2. Materials and Methods

2.1. Disf Collector, Skin Damage Assessment and Study Plan

Twelve volunteers (six males and six females, aged 20–45 years) were recruited to measure human serum albumin (HSA), immunoglobulin G (IgG), and total protein content in both dermal interstitial fluid (dISF) and serum. Blood samples were collected via finger prick using a lancet and stored in BD^TM Microtainer tubes (Becton, Dickinson and Company, Franklin Lakes, NJ, USA) for 30 min before being centrifuged for two minutes to obtain serum.

dISF was collected using Xsensio’s in-house interstitial fluid collector, which consists of a base with four circular openings, each fitted with a certified BD^TM 5 mm microneedle 31 Gauge (31G). A wristband is attached to both sides of the base to apply pressure (Figure 1a,c). Magnets are embedded in the base to facilitate attachment to the collection component. Tygon^TM tubing (Saint-Gobain Performance Plastics, Akron, OH, USA) is directly connected to the microneedles (Figure 1b,c) and dISF is collected by drawing the fluid from the Tygon^TM tube into an Eppendorf^TM tube (Eppendorf SE, Hamburg, Germany) using a pipette. The collector is autoclaved before use, and the skin is disinfected with isopropanol prior to microneedle insertion. The collection time for dISF was approximately one hour. The collector was placed on the biceps–triceps region (Figure 1c).

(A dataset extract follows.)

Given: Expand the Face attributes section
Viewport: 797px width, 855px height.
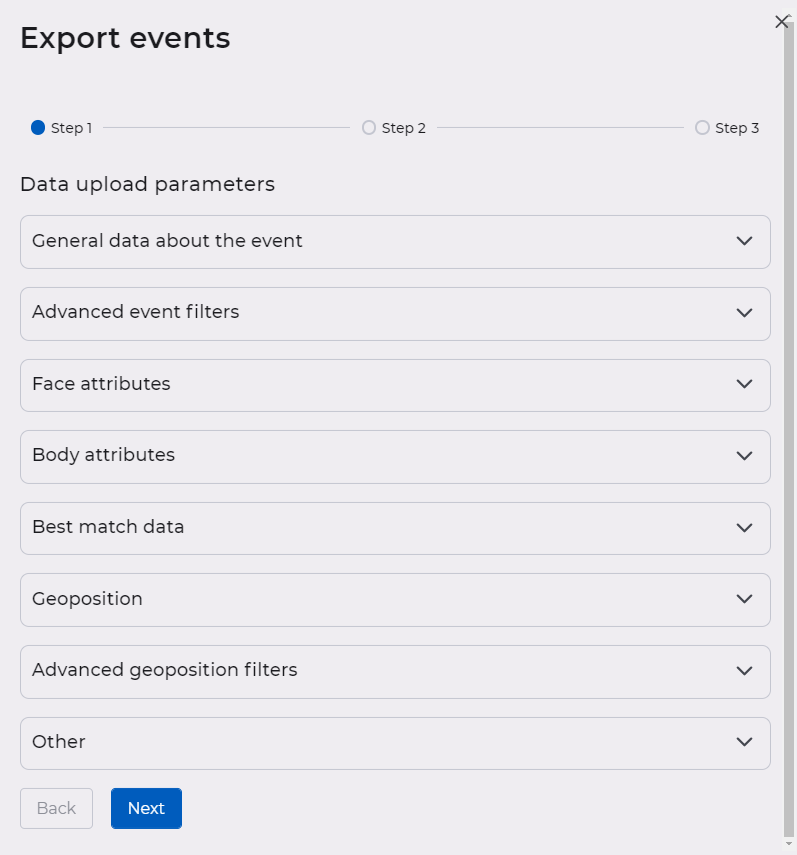Looking at the screenshot, I should 396,385.

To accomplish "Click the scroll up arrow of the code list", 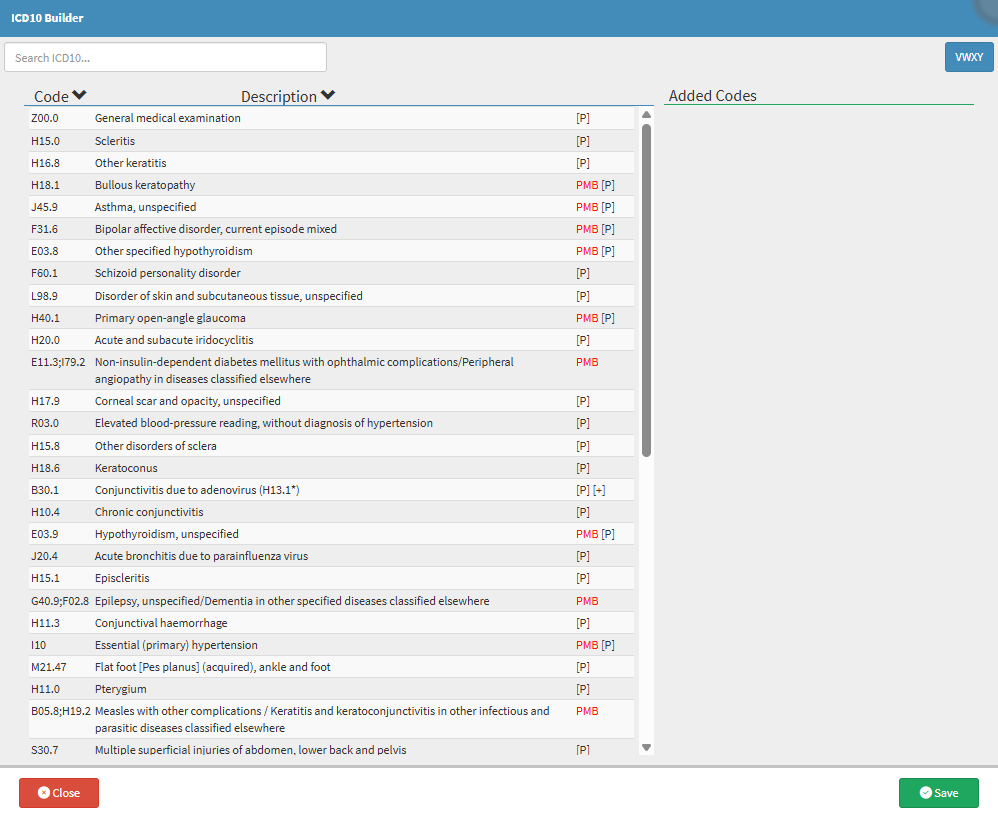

Volunteers were not asked to fast, and no information regarding health status was collected (except for pregnancy, which was an exclusion criterion). Both dISF and serum samples were stored at −20 °C until analysis.

To assess the risk of skin damage, a morphological evaluation was conducted using non-invasive techniques. The skin of four volunteers who wore the collector for one hour was examined by optical coherence tomography (OCT) 48 h after collection. OCT is a cutting edge imaging technology that uses light instead of sound to capture detailed cross sectional images of tissue. Much like ultrasound employs sound waves, the VivoSight^TM (Michelson Diagnostics Ltd., Maidstone, Kent, UK) OCT system utilizes eye-safe infrared laser light to generate high resolution 3D image blocks, with spatial precision finer than 10 $\mathsf{\mu }$m. With an ultra-wide field of view of 6 mm × 6 mm and a depth of 1 mm, the user is not only able to see deep into the dermis but also get a full picture of the sub-surface microstructure (https://vivosight.com/).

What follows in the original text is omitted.